* Given exercise *
Report each of the following lines that contains the word "button", copying every such line in full. Count a match only when the case is the same.

* Data to process *
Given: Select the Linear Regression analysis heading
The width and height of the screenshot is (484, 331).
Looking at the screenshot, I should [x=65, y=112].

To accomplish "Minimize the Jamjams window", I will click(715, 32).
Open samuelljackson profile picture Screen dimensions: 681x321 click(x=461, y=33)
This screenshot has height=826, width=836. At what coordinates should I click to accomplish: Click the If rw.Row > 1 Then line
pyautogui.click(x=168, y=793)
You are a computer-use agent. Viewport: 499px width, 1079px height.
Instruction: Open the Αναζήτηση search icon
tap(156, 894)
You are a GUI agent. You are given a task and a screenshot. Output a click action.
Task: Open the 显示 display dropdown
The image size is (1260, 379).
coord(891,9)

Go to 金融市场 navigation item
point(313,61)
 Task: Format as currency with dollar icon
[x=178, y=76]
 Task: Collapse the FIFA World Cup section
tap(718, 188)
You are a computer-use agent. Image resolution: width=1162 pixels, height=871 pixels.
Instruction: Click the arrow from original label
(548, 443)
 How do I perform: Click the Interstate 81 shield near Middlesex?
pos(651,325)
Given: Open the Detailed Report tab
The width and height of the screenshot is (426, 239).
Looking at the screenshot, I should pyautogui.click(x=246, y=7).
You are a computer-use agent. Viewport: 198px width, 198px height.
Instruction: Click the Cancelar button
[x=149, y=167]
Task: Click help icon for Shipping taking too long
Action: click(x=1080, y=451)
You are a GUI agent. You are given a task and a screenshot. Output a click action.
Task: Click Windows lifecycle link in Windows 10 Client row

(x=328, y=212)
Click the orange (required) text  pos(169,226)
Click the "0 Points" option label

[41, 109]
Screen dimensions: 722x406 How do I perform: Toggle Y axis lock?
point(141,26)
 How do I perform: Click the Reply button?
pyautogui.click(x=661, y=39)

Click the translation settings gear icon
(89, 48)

* Written solution *
Instruction: Click the Cancelar button
 How do I perform: Click the Reply button?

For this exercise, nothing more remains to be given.